[RECORDS SHOWN — start]

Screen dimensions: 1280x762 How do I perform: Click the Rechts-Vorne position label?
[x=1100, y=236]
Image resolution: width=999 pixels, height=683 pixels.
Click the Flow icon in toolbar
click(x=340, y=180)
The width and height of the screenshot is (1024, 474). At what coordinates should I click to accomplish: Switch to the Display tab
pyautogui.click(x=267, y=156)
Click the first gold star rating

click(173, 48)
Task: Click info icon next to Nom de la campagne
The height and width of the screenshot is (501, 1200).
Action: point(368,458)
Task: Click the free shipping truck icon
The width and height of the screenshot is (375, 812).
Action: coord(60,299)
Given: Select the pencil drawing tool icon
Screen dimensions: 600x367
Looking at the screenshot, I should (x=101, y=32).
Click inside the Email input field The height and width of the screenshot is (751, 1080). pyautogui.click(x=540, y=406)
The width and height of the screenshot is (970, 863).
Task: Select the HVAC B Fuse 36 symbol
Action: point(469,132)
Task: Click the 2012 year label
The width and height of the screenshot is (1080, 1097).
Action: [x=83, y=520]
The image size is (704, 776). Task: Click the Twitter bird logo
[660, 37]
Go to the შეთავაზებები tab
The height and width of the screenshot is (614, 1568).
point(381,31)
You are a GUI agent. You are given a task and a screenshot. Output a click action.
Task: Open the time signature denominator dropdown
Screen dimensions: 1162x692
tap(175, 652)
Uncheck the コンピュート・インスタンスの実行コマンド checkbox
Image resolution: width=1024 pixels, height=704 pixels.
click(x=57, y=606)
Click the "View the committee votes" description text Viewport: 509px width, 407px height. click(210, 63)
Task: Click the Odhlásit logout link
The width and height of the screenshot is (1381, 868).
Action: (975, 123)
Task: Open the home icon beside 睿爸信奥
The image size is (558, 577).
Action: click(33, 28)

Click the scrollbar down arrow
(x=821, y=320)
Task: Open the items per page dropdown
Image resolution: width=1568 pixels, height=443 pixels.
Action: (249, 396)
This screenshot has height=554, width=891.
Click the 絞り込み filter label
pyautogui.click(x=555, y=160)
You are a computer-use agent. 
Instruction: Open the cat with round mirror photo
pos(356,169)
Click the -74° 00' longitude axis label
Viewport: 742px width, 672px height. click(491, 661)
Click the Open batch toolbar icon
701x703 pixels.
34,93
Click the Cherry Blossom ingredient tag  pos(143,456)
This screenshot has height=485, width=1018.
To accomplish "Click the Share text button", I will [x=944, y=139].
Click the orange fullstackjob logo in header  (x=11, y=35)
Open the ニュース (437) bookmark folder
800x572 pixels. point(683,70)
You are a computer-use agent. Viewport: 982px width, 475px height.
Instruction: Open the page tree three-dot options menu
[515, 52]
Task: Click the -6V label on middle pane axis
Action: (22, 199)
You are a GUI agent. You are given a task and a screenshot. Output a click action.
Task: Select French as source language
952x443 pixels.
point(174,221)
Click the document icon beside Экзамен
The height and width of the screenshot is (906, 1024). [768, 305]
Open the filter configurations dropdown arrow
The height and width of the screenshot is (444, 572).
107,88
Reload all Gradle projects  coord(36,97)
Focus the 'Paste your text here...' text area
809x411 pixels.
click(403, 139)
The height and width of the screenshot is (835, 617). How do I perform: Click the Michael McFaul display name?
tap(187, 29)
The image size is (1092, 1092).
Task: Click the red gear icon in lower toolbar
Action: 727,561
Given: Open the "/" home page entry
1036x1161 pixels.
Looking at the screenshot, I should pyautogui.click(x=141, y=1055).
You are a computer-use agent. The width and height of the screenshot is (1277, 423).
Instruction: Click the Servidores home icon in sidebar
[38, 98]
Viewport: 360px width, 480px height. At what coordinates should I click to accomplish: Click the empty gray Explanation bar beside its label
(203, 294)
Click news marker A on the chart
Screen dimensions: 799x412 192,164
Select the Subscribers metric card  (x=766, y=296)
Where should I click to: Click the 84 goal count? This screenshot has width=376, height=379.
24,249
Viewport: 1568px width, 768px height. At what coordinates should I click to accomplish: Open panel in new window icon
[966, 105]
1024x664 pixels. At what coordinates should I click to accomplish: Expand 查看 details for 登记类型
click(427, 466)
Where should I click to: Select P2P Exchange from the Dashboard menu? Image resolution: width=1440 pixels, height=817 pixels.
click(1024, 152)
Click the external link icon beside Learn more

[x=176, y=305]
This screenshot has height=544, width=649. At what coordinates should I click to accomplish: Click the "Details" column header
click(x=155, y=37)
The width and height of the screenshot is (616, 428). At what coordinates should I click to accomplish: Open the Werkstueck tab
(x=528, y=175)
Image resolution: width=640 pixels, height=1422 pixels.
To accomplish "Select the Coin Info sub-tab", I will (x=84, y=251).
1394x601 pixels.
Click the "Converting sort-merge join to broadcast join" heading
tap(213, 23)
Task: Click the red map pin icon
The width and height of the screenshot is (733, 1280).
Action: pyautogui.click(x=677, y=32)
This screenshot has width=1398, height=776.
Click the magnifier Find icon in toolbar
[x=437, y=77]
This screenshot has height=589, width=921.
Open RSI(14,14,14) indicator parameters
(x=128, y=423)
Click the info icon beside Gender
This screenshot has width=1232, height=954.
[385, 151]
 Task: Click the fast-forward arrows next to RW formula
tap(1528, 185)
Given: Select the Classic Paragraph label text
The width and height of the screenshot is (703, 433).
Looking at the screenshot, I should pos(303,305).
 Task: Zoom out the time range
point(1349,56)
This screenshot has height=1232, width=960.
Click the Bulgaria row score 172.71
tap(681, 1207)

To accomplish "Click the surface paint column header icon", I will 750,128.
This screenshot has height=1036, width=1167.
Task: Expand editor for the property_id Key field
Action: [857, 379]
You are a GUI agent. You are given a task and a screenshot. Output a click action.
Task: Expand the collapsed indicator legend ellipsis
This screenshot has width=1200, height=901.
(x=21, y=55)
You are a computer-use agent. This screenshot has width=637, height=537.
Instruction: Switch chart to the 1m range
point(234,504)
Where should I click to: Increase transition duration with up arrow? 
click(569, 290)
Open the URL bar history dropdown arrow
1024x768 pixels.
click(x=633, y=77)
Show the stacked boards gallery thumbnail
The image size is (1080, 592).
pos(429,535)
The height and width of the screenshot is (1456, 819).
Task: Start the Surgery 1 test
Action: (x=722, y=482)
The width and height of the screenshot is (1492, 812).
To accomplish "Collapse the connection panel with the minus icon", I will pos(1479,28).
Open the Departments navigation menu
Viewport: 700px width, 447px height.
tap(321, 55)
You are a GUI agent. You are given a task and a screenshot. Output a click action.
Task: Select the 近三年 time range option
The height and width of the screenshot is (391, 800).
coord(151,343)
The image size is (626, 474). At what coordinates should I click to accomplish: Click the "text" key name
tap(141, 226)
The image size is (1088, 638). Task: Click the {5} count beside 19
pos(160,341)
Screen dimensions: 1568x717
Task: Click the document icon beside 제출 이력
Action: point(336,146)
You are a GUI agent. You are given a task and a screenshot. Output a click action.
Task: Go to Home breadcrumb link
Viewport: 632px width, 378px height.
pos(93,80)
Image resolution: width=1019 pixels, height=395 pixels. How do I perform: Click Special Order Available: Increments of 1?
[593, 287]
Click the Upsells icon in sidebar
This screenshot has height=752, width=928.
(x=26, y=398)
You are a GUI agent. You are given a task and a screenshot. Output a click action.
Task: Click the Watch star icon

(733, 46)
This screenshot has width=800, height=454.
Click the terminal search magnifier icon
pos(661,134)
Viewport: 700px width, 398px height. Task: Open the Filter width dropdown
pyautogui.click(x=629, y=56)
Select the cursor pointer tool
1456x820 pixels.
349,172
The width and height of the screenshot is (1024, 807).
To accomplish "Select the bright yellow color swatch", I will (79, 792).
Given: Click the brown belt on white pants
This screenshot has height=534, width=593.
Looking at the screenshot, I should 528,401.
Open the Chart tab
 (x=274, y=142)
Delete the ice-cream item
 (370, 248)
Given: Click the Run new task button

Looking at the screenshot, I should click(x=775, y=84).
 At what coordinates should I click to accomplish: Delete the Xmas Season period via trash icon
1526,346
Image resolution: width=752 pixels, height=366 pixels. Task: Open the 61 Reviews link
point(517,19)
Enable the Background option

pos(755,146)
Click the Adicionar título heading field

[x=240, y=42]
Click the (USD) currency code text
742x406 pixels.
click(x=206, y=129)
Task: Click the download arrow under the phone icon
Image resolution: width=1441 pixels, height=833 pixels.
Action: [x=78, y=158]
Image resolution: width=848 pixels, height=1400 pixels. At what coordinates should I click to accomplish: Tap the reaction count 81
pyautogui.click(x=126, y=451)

[RECORDS SHOWN — finish]

§ **PROBLEM STATEMENT**: In the entries above, how many lines hold "computer"? Answer with the number alone.

§ **ANSWER TO THIS PROBLEM**: 4